Required action: An exact copy of every entry is needed, with no images.

━━━━━ Extracted information

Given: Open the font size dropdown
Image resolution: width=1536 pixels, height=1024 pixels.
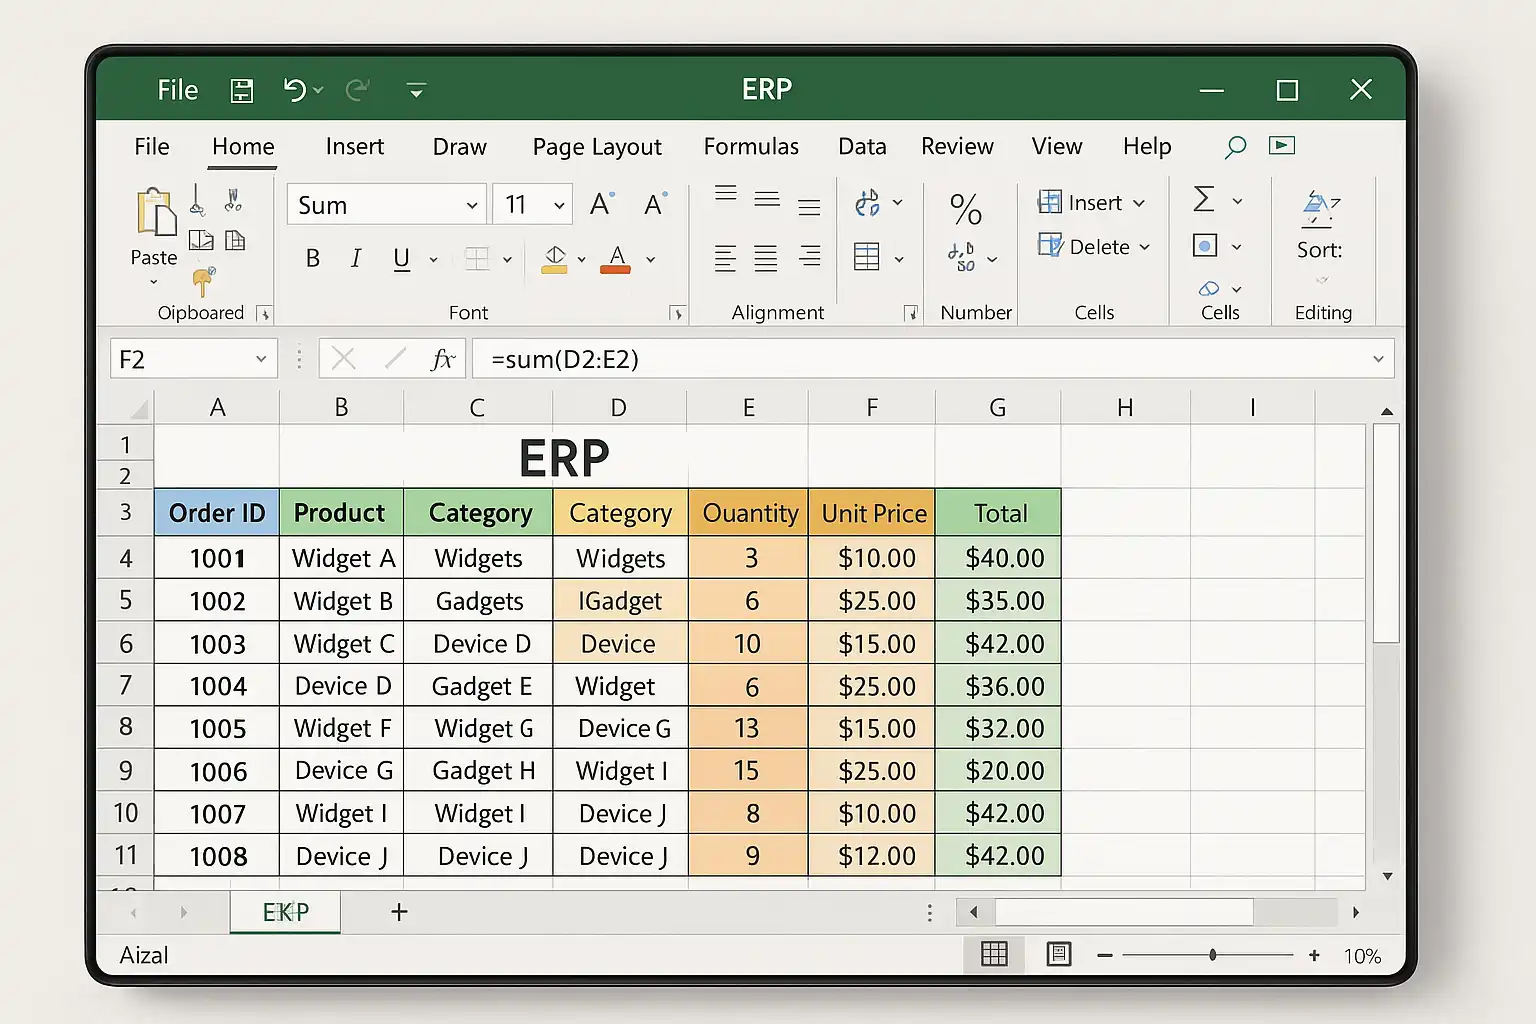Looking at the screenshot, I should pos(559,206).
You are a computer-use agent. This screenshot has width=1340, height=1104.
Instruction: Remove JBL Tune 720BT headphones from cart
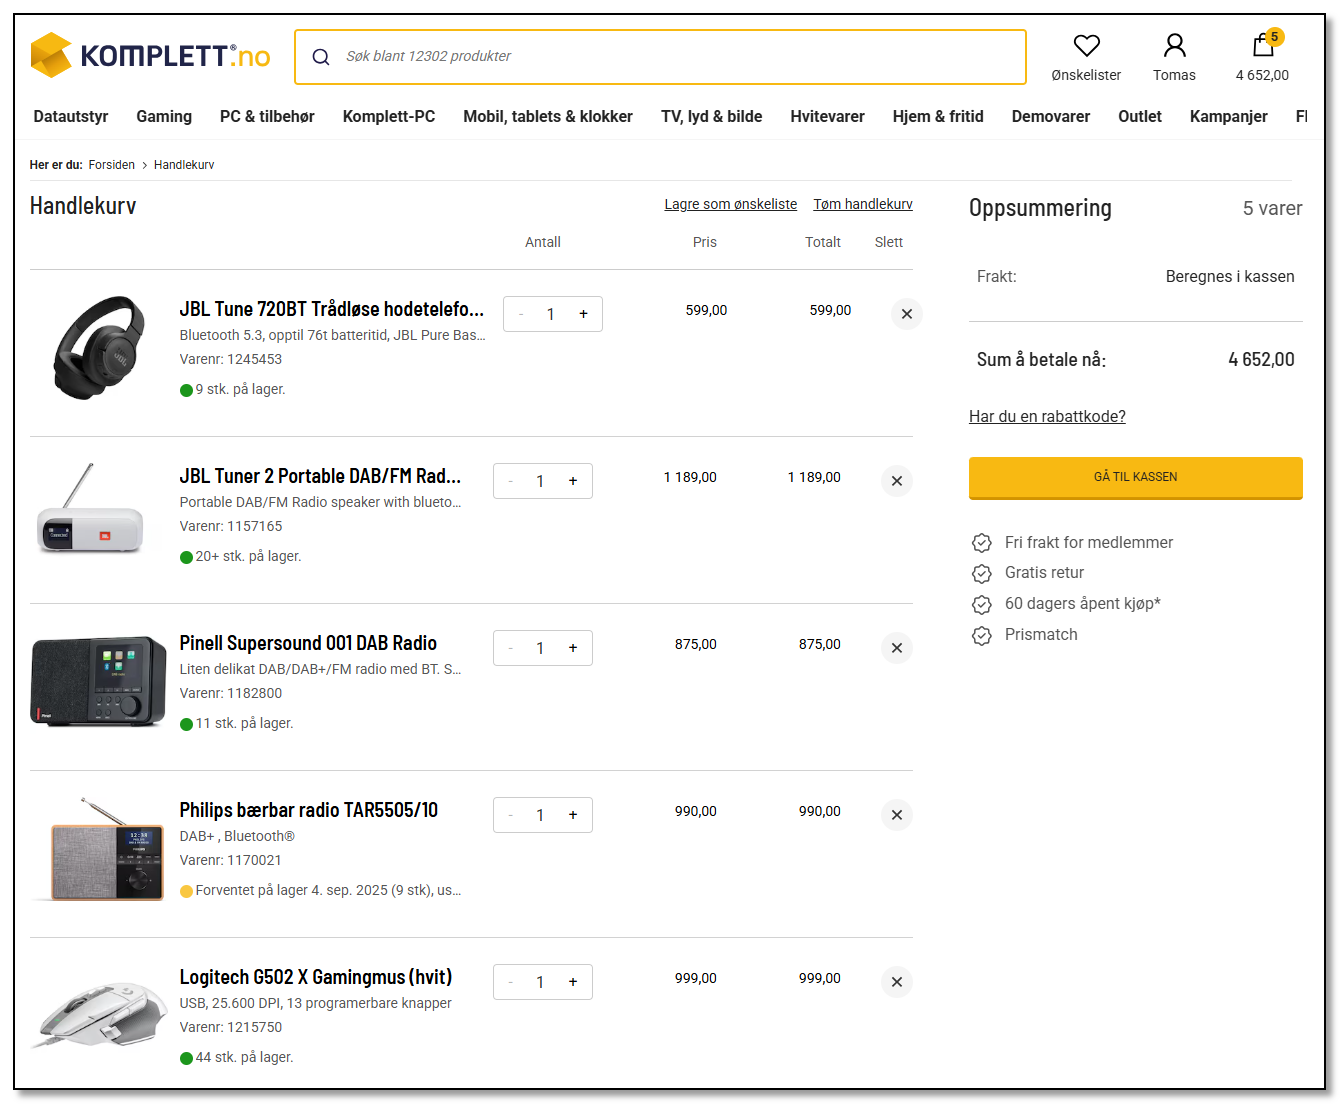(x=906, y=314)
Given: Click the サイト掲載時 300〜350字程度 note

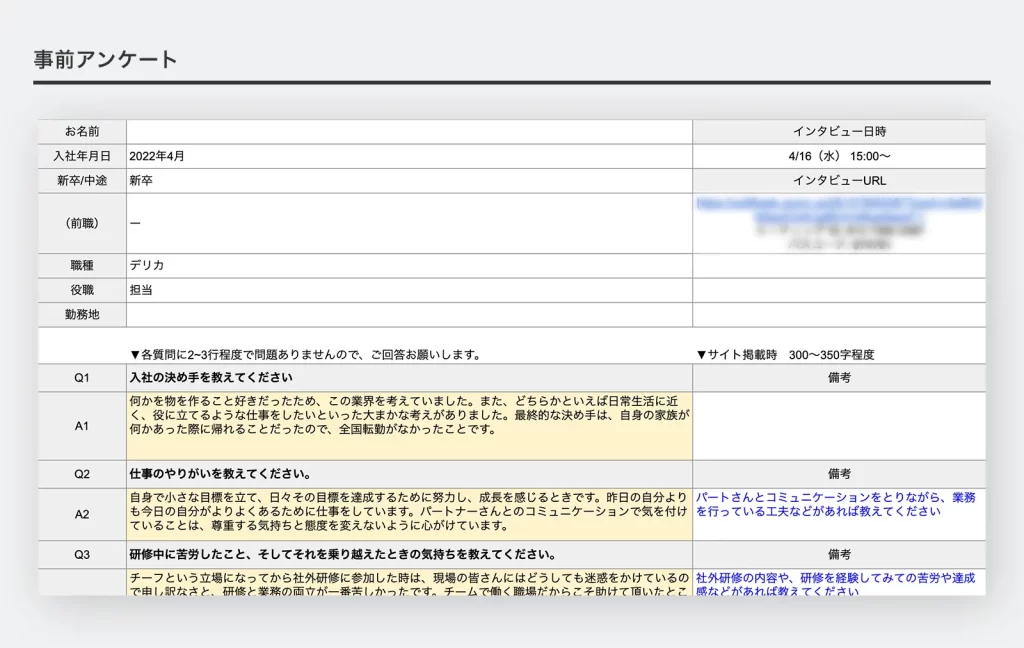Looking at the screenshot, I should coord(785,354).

━━━━━━━━━━

Response to this task:
Given: Open the font size dropdown
Image resolution: width=1536 pixels, height=1024 pixels.
Looking at the screenshot, I should pos(559,206).
You are a computer-use agent. This screenshot has width=1340, height=1104.
Instruction: Remove JBL Tune 720BT headphones from cart
(x=906, y=314)
Given: Click the サイト掲載時 300〜350字程度 note

Looking at the screenshot, I should coord(785,354).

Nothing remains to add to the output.